Anticipated expiration: 2040-02-10
Also published as: CN111340696A

Abstract

The invention discloses a convolutional neural network image super-resolution reconstruction method fused with a bionic visual mechanism, which comprises the steps of firstly, adopting a significance detection method simulating a human visual attention mechanism to carry out significance region detection on a remote sensing image; secondly, aiming at the salient region, performing super-resolution reconstruction by adopting an image super-resolution reconstruction method based on a convolutional neural network; and finally, performing super-resolution reconstruction on the non-significant region by adopting a bicubic interpolation method. Compared with the existing super-resolution reconstruction method based on the convolutional neural network image, the method provided by the invention can be used for quickly carrying out super-resolution reconstruction on the image, and is suitable for occasions with strict real-time requirements.

Description

Convolutional neural network image super-resolution reconstruction method fused with bionic visual mechanism

Technical Field

The invention belongs to the field of image processing, and particularly relates to a convolutional neural network image super-resolution reconstruction method fused with a bionic vision mechanism.

Background

In real life, hardware conditions of various imaging instruments are greatly limited, and the resolution of an obtained image often does not meet the actual requirement. But only by improving hardware conditions in order to achieve high resolution, is expensive. Therefore, it is necessary to develop a method for improving the resolution by software. The image super-resolution reconstruction means that an image is reconstructed in a software mode according to one or more images with lower resolution, and the resolution of the image is obviously higher than that of an original image.

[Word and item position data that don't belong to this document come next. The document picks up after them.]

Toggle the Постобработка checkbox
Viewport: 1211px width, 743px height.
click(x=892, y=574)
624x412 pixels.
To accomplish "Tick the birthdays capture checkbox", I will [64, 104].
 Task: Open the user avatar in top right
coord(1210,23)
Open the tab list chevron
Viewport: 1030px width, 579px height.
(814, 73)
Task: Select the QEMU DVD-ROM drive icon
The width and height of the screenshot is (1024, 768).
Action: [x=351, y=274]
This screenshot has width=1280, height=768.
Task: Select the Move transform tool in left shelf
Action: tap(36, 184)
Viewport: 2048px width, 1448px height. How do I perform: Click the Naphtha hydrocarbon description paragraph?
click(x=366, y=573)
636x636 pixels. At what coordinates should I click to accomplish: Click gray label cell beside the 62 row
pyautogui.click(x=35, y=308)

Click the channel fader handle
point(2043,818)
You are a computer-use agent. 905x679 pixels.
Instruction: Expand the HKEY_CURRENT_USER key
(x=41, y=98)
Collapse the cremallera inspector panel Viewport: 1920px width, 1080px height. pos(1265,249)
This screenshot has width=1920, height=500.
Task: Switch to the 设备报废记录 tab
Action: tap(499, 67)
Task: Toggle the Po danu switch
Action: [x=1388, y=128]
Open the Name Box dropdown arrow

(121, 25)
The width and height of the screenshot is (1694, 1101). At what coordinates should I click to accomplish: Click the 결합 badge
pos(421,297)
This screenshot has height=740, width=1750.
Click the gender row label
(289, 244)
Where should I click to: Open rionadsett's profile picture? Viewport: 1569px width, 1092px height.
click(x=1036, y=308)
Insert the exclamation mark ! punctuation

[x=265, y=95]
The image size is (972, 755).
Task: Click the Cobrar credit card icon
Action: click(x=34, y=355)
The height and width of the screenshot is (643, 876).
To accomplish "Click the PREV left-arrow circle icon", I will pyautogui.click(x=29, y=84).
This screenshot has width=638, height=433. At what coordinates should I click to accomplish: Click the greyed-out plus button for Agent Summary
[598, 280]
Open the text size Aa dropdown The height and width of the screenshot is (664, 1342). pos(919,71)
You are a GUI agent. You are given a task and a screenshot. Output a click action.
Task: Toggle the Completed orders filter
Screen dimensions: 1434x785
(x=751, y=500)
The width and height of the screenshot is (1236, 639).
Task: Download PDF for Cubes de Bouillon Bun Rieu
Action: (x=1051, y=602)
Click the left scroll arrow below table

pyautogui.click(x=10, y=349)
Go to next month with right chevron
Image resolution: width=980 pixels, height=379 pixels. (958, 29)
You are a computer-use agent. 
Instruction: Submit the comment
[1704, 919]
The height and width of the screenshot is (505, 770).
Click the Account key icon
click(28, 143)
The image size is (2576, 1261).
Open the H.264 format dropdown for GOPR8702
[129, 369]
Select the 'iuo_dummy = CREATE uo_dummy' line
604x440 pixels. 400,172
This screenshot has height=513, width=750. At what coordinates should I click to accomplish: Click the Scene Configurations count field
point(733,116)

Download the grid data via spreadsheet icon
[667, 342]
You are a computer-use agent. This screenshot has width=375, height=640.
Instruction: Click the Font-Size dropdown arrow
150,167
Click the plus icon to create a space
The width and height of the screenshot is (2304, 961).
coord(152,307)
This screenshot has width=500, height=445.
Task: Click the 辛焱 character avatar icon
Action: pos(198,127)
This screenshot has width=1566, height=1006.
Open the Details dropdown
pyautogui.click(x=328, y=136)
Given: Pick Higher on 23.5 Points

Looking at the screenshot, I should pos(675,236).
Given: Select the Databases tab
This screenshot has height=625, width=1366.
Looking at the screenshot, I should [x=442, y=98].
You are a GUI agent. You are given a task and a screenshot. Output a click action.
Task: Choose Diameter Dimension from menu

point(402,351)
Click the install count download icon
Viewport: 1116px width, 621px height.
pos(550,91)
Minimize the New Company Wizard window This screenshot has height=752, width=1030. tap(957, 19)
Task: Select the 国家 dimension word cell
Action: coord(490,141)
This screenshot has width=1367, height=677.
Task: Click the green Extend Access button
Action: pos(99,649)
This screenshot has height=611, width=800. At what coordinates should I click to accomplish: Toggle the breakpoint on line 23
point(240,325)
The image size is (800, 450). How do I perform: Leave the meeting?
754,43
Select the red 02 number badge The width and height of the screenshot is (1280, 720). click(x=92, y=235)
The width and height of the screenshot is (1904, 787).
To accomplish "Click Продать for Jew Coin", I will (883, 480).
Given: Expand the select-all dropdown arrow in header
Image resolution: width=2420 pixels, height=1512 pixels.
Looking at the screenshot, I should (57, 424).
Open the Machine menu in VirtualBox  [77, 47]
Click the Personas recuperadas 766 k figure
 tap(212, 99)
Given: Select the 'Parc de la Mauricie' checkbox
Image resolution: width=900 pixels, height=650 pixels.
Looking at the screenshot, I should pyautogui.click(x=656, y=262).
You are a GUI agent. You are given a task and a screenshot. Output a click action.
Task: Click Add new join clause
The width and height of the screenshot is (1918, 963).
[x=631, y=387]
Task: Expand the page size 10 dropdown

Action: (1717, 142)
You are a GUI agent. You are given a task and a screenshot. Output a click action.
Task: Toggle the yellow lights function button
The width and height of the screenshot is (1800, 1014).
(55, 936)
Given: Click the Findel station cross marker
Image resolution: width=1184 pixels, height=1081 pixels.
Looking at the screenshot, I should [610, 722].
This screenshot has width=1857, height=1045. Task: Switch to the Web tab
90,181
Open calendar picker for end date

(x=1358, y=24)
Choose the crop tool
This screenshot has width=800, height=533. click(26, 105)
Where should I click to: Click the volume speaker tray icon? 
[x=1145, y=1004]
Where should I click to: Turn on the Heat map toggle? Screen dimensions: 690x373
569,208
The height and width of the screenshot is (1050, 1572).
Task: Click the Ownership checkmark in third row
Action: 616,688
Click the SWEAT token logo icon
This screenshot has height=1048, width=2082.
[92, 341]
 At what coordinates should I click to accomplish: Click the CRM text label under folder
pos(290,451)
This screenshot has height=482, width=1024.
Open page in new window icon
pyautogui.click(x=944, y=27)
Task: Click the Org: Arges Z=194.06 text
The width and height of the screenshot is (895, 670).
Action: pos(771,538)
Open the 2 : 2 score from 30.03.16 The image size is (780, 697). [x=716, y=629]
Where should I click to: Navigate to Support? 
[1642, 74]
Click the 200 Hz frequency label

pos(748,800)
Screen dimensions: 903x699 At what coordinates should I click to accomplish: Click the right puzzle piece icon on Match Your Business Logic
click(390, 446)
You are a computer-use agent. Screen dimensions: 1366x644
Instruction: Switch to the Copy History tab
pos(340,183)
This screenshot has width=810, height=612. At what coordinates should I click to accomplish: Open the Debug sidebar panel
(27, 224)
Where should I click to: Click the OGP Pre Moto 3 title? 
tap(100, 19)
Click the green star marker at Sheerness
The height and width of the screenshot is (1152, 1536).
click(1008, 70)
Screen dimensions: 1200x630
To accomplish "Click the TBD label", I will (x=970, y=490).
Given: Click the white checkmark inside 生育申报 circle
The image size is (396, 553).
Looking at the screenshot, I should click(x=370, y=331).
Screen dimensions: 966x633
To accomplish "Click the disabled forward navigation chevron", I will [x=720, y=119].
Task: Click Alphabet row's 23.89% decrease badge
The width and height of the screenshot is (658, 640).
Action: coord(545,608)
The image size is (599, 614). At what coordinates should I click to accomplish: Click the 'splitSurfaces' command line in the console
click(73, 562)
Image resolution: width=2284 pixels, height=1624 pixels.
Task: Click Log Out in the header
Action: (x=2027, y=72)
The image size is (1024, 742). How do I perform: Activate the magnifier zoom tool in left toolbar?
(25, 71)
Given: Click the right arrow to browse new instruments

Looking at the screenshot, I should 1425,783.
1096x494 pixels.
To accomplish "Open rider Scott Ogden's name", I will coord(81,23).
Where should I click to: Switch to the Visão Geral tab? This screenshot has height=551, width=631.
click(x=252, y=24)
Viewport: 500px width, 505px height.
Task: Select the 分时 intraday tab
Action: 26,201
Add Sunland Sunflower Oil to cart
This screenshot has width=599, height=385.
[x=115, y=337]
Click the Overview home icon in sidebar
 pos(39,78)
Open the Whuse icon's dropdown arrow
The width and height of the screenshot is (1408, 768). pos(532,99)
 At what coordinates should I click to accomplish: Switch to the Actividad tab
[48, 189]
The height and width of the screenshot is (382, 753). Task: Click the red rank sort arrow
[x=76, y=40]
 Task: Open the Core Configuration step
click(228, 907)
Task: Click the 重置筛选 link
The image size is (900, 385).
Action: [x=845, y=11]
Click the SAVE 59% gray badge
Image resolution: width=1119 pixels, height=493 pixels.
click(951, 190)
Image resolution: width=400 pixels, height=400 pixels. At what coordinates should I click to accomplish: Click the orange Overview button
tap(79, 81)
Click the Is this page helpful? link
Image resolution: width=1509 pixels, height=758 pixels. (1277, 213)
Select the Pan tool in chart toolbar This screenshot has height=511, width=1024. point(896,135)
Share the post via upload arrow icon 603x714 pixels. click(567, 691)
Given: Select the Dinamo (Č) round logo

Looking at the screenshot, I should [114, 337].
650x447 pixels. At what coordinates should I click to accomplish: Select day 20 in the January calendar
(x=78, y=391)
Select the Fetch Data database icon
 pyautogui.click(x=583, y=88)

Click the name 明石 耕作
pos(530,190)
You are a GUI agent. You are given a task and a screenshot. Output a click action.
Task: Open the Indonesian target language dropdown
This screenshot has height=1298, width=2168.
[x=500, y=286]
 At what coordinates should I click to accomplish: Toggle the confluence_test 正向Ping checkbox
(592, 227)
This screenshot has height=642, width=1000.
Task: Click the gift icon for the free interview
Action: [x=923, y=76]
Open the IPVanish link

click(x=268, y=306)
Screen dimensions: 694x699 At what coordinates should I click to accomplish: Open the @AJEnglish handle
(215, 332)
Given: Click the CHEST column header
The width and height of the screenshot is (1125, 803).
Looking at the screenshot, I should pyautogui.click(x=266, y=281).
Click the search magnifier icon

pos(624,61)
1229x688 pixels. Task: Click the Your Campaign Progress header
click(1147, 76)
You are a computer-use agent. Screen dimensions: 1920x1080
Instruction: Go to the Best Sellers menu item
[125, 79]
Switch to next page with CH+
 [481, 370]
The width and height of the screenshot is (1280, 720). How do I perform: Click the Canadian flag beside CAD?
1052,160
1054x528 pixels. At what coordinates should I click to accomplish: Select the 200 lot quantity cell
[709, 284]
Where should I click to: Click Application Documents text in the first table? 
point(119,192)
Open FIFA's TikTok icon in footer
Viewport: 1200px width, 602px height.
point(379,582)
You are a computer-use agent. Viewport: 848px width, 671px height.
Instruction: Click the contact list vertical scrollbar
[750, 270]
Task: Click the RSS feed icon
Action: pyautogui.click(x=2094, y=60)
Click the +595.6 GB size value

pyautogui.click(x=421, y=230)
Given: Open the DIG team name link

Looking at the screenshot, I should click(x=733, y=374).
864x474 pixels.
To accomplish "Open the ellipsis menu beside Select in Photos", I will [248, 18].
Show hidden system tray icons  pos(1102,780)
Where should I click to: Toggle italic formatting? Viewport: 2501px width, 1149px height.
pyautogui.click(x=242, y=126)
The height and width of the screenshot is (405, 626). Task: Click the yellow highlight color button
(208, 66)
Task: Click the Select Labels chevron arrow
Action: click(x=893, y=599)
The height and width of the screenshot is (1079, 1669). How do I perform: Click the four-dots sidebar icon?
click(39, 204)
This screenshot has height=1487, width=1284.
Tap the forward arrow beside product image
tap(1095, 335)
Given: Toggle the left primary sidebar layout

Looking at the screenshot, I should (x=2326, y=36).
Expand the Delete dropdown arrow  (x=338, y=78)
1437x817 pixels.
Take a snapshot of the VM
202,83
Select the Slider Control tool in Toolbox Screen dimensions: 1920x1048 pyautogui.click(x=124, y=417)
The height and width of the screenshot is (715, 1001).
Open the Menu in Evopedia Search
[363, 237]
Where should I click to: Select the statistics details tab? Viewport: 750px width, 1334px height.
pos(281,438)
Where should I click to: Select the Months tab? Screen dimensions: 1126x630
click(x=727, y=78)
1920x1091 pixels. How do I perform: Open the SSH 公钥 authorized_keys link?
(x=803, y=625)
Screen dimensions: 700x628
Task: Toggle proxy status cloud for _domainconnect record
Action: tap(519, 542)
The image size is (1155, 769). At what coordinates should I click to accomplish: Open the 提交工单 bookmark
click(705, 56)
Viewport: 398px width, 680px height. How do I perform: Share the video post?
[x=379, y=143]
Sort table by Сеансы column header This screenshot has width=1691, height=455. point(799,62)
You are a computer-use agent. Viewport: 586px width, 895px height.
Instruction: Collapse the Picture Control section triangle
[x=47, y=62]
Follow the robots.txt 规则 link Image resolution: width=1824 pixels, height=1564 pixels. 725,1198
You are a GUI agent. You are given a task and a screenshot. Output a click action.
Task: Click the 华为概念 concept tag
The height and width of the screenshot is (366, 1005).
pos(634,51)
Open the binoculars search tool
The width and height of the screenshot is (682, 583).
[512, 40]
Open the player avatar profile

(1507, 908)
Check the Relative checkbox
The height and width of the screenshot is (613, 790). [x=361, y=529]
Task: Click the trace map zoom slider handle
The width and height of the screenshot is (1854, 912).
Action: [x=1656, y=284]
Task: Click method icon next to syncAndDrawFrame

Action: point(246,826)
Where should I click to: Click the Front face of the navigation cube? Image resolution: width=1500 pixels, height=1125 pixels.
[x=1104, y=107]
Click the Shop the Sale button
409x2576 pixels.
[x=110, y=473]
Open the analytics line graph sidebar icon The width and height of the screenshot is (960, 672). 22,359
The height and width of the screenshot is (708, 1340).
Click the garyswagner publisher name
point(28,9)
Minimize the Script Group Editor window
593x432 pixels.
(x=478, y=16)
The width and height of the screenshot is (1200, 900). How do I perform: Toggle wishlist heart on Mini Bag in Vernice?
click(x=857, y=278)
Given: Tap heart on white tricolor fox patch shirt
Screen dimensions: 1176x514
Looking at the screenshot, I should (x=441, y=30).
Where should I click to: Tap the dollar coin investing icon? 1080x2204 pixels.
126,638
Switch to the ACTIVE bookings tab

The breadth of the remote sensing image is large, the contained information is extremely large, and the processing speed can be greatly reduced if the whole remote sensing image is directly processed.

Disclosure of Invention

The invention aims to provide a convolutional neural network image super-resolution reconstruction method fused with a bionic vision mechanism, which can remove image contents which are not concerned by human eyes, effectively reduce image areas needing to be reconstructed and greatly improve algorithm efficiency.

The technical solution for realizing the purpose of the invention is as follows: a super-resolution reconstruction method of a convolutional neural network image fused with a bionic visual mechanism comprises the following steps:

carrying out significance region detection on the remote sensing image by adopting a significance detection method for simulating a human visual attention mechanism;

aiming at the salient region, performing super-resolution reconstruction by adopting an image super-resolution reconstruction method based on a convolutional neural network;

and performing super-resolution reconstruction on the non-significant region by adopting a bicubic interpolation method.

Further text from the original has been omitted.